About My Father is a motion picture spawned straight from the act of a stand-up comedian, and it shows. It’s not even the only film hitting theatres this weekend based on a stand-up routine (but it was the only one screened in advance for critics), so I can’t say it’s the better of the two. What I can say is that About My Father isn’t very good; a low energy, sitcom level affair that probably kills on stage, but dies a slow death when acted out in a visual medium by actors tethered to well worn, hackneyed material.

The stand-up comic in question here is Sebastian Maniscalco, one of the hottest acts on the scene today. In About My Father, he plays a fictional version of himself: a hotel manager named Sebastian who’s about to get married to the love of his life, Ellie (Leslie Bibb), an artist from a wealthy family flush with old money. Sebastian comes from a more modest, blue collar background, the son of an immigrant hairstylist named Salvo (Robert De Niro). A traditionalist, Salvo wants to meet Ellie’s family to make sure they’re good, upstanding people and not the posh snobs he fears them to be. When Sebastian gets invited to her family’s annual Fourth of July bash behind the walls of their gated community, he’s allowed to bring Salvo along. Salvo is his usual obstinate self, while Sebastian tries way too hard to not look like an embarrassment in front of his old man. 

About My Father is a working class comedy for the masses, albeit one without any genuine laughs or points of view beyond being very basically “Sicilian” and “Chicago.” Sebastian and Salvo are goofy, but resoundingly down to earth people brought into a world of wealth and taste that seeks to keep them at arm’s length. It’s a snobs versus slobs satire mashed up with the tale of a child trying to overcome their horrifically embarrassing and corny folks. It’s the type of stuff that could help pad out a stand-up set to guffaws and knowing applause, or enough plot to round out a twenty-two-minutes-plus-commercials episode of a weekly series. It practically writes itself, and yet About My Father wheezes its way unfunnily to not even hitting the ninety minute mark.

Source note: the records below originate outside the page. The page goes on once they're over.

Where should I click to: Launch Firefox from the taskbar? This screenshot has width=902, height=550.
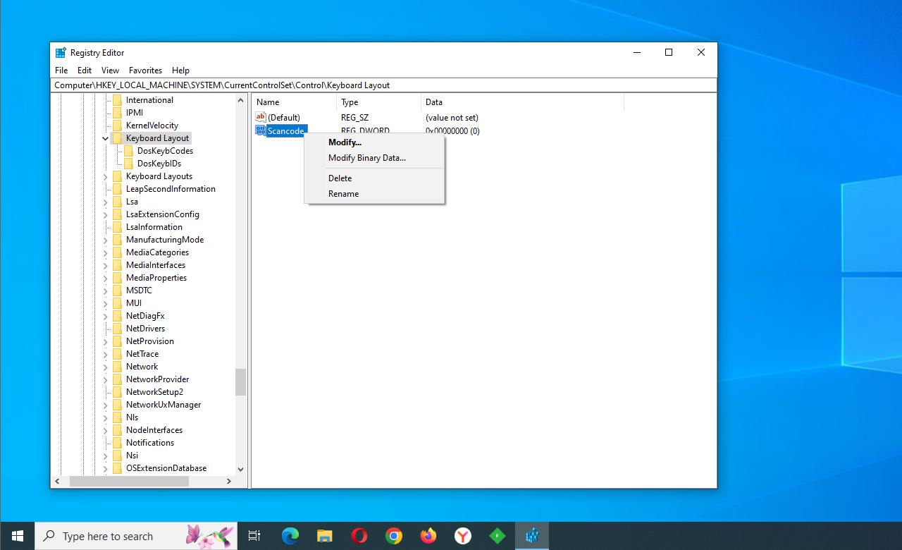428,536
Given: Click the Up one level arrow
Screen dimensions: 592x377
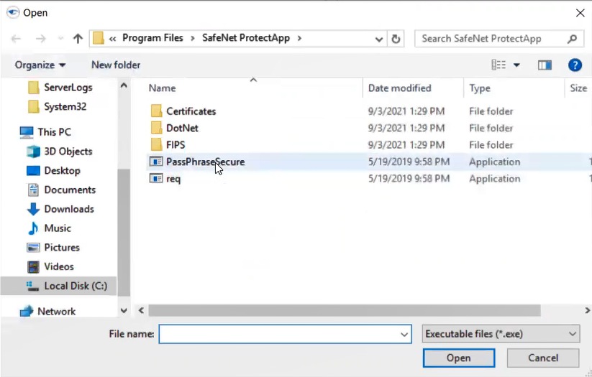Looking at the screenshot, I should [78, 39].
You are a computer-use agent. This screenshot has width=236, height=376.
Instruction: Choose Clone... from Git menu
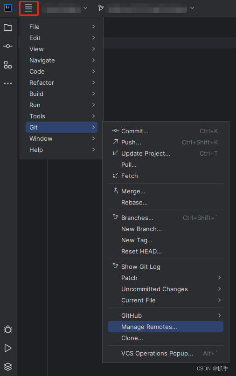tap(166, 338)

The problems with About My Father are obvious and numerous, but one key downside stands head and shoulders above the rest. The script from Maniscalco and co-writer Austen Earl is penned to feel almost like a stand-up set, complete with awkwardly integrated voiceovers and uncomfortable pauses like everyone is waiting for laughs that are never going to come. Punchlines and gags are telegraphed so far in advance by the script that the comedic timing of this thing is way off. Director Laura Terruso doesn’t put in much effort, shooting everything as it is and not adding anything that could remotely be classified as a stylistic flourish to break up the monotony. 

Maniscalco doesn’t possess the charisma necessary to play the lead in a motion picture, delivering a wooden performance that further drains any comedy from the material. De Niro has done this type of role before, and much better, so he can’t elevate About My Father beyond its lowly stature. Bibb has a character so underwritten that she’s basically a non-entity, and the supporting cast playing her family – Anders Holm as Ellie’s arrogant older brother, Brett Dier as her new agey younger brother, Kim Catrall as the mother, and the only standout member of the cast, David Rasche as her chain hotel owner father – are forced into playing cliches as simplistically as they’ve been written. 

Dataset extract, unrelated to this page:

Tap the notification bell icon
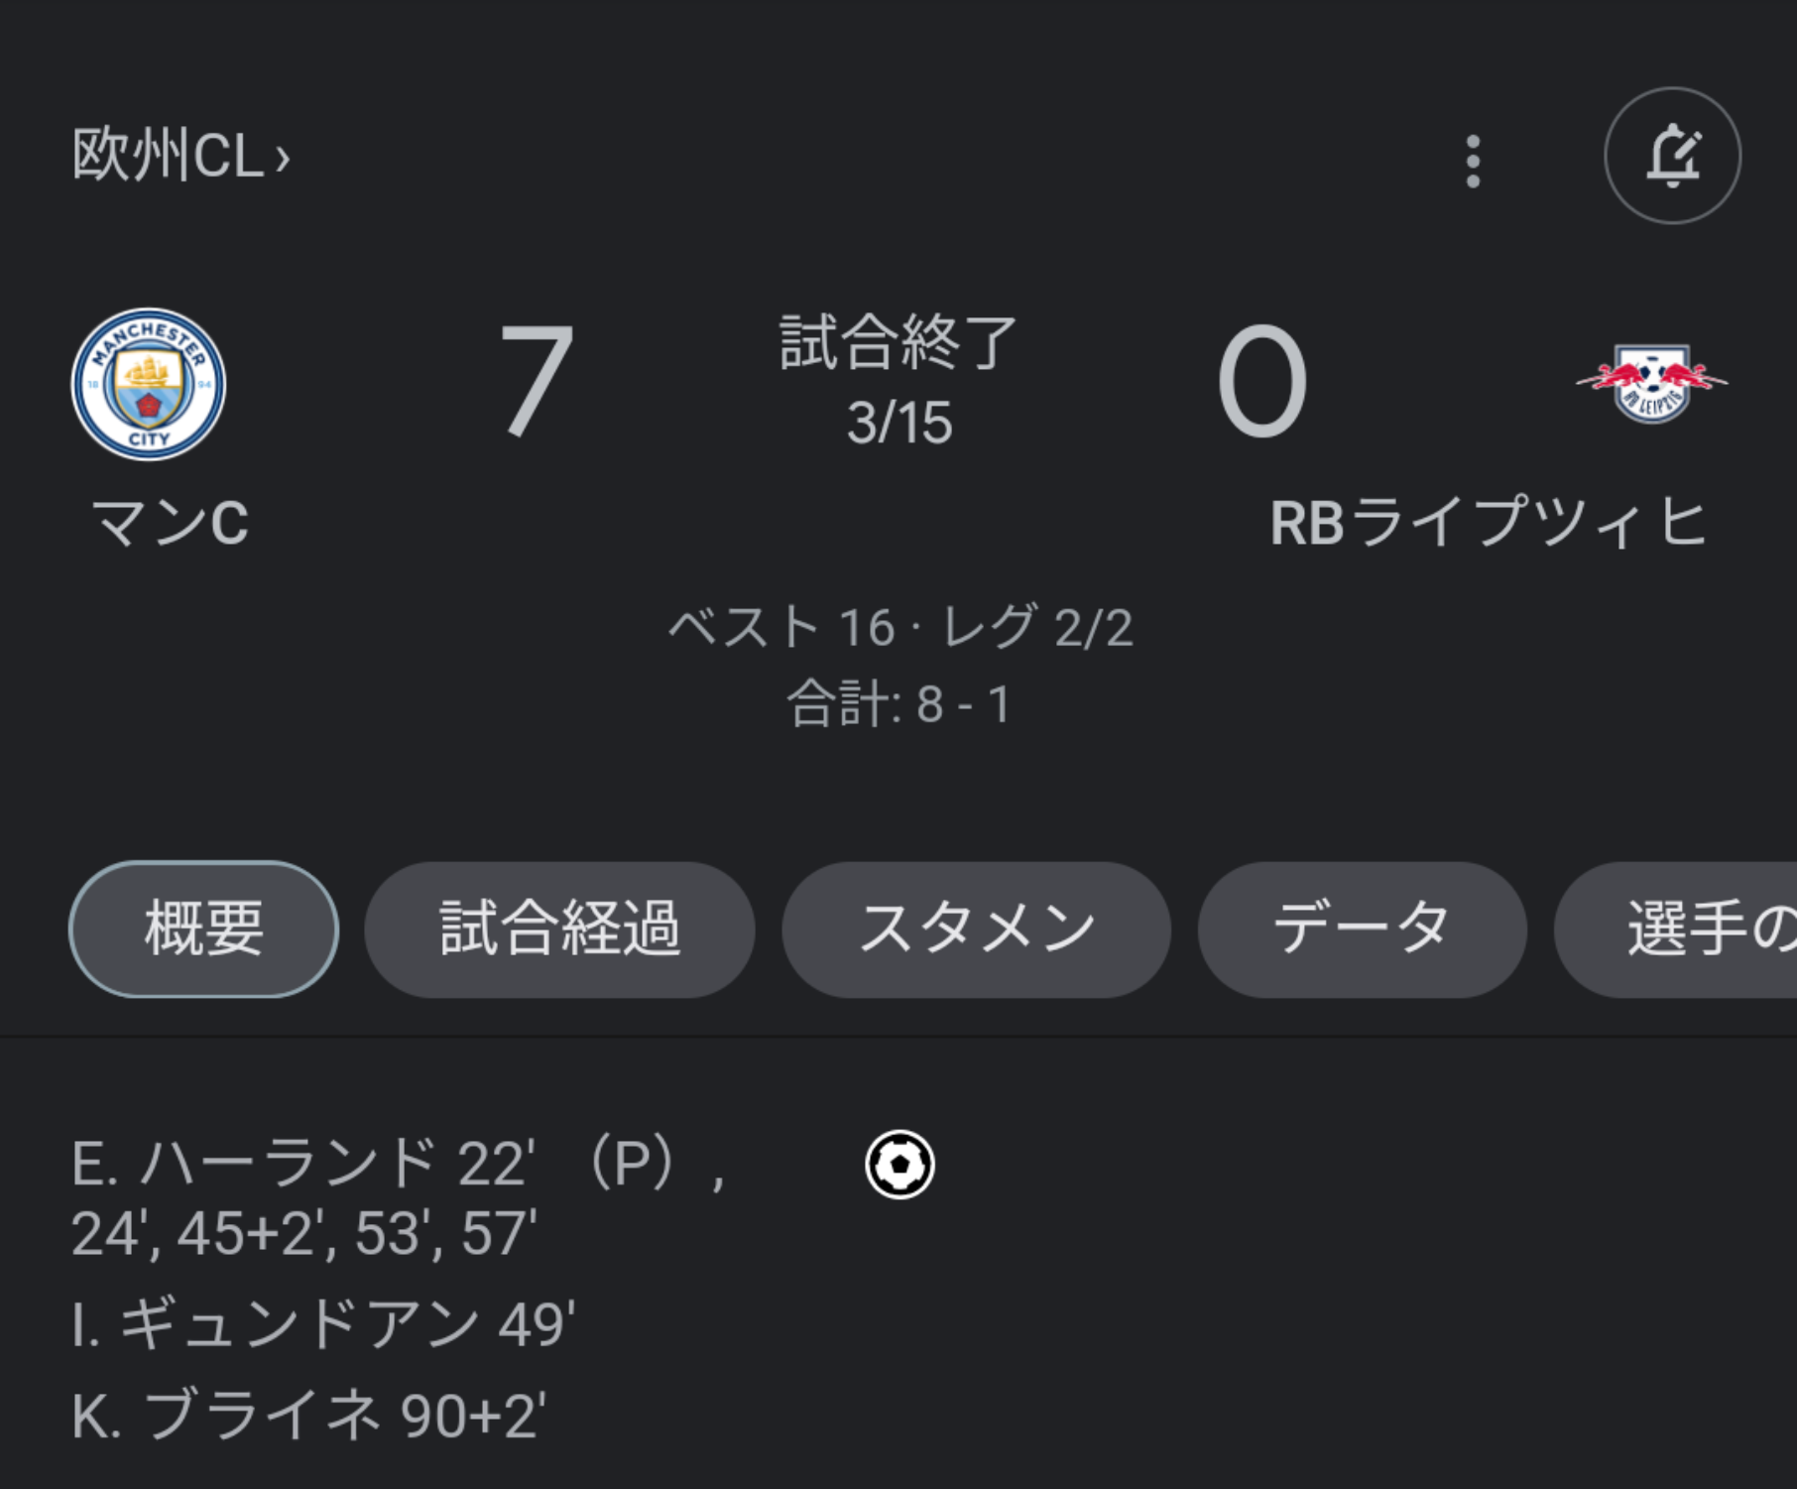This screenshot has height=1489, width=1797. (x=1672, y=156)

But the biggest and most obvious problem with About My Father is that it’s a run-of-the-mill comedy that lacks any sort of conviction. There are zingers and plenty of set pieces, but I didn’t laugh a single time while watching About My Father, and I smiled twice. It’s not that Maniscalco’s vision for what the film should be is devoid of potential or promise, but that it’s delivered with all the exhausted velocity and force of someone who has had to tell this same story over and over again for the past decade on the road. Blue collar comedy pitched at this level should feel like a giddy release of easily relatable tensions. It should tell a familiar story in a new, energetic light with an original voice. There’s nothing at all to distinguish what Maniscalco and company are doing with About My Father from any number of other culture clash comedies before it. Instead of feeling like a piece of entertainment, About My Father feels like a calculate cash grab designed to mint a new star. It’s something that studios have been doing since the invention of cinema, but this one feels like a particularly lazy effort.

About My Father opens in theatres everywhere on Friday, May 26, 2023.